The Greek president, in Lebanon following an invitation by his counterpart, invited Aoun to visit Greece and referred to bilateral relations between the two countries as “a resounding answer to those who claim that there is a conflict of civilizations.” He added that during these troubled times, there is a lack of communication and mutual understanding between cultures, which is dangerous for their peaceful coexistence. “Our countries and our peoples resist this lack of communication and mutual understanding bravely and decisively.”

Regarding outstanding issues in the region including those concerning Lebanon, he said they need to be resolved in a constructive spirit on the basis of the International Law and the decisions of the United Nations. “Such a solution can only be found after the territorial integrity of Lebanon is safeguarded across the breadth and the length of its maritime and land borders, and after respecting the right of all countries in the region, without exceptions, to live in security within their recognised borders, according to international law,” he noted.

Greece and the Greeks support “a united, powerful and peaceful Lebanon, in a thriving eastern Mediterranean, where all its peoples will coexist together, building together their common future,” the President underlined, adding that Greece recognizes Lebanon’s great contribution to defending the fundamental principles and values of humanity and solidarity.

He also referred to the trilateral cooperation of Greece, Cyprus and Lebanon, noting that it has produced very positive results, with more to follow.

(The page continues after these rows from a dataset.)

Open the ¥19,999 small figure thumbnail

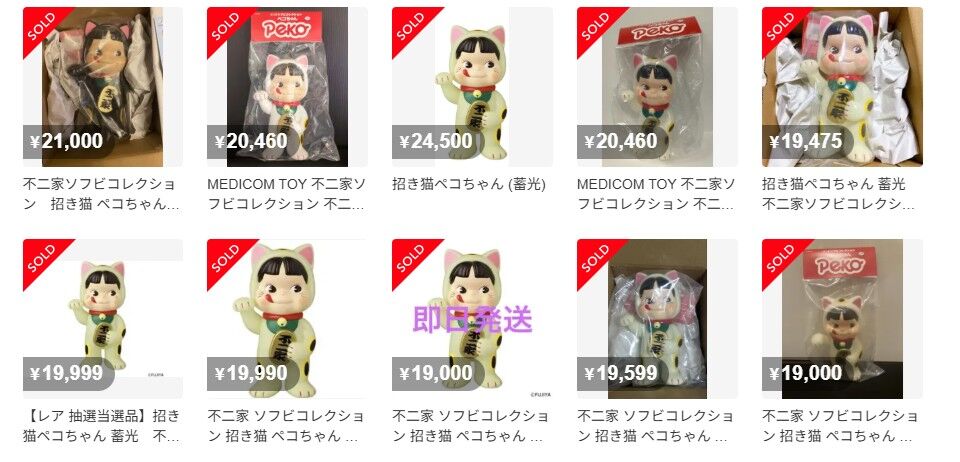103,319
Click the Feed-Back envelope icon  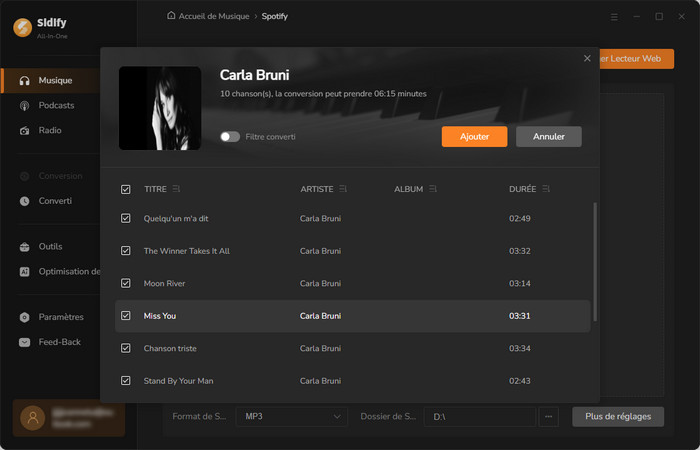point(25,342)
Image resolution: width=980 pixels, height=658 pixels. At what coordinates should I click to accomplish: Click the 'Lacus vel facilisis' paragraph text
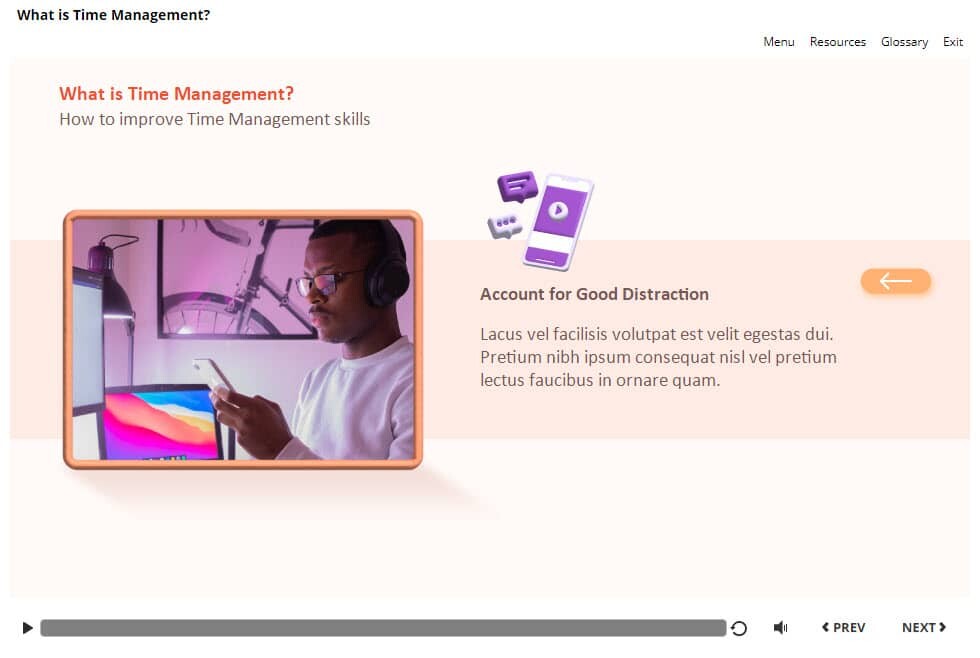pos(658,357)
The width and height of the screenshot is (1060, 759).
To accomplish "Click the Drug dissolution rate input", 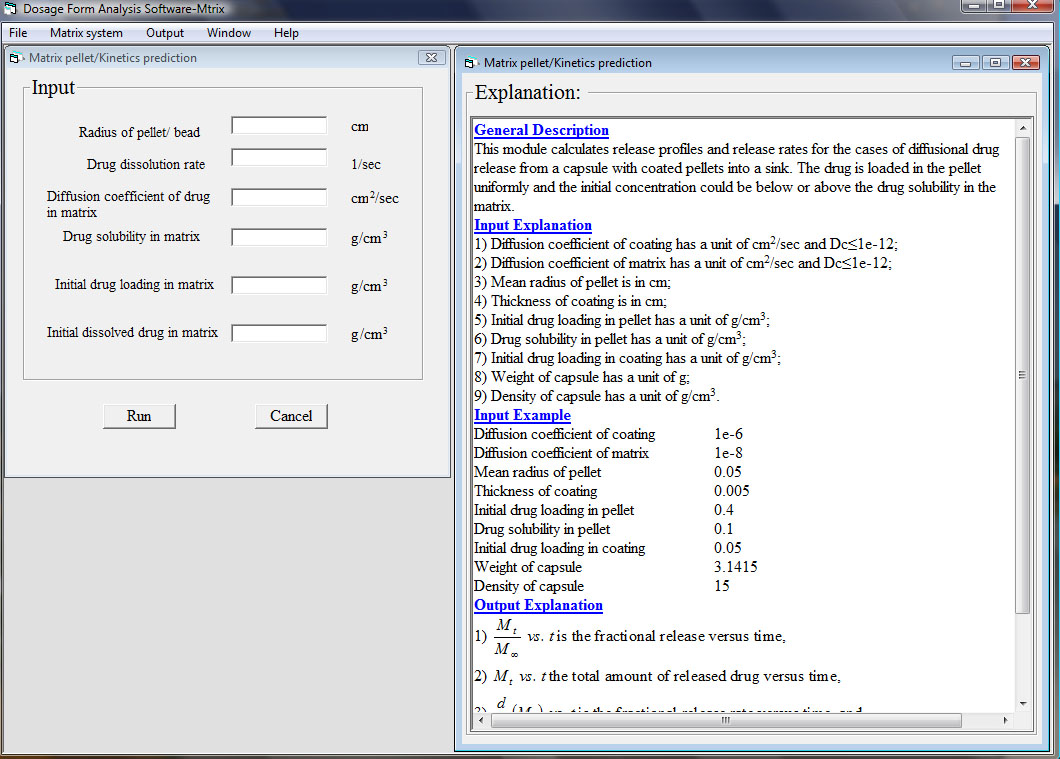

“Greece and Cyprus have made it clear, urbi et orbi, that these partnerships are not against anyone, nor do they even remotely aim at isolating or weakening other countries,” Pavlopoulos asserted. “On the contrary, such partnerships should constitute an ever-expanding network of parallel initiatives, aiming ultimately at convergence, in order to consolidate the peaceful coexistence of peoples and their joint creative course at all levels.”
Pavlopoulos is on a two-day visit as of Thursday. He is also scheduled to meet Lebanese Prime Minister Saad Hariri today, while on Friday he will visit the community of Balaam and Patriarch John I of Antioch.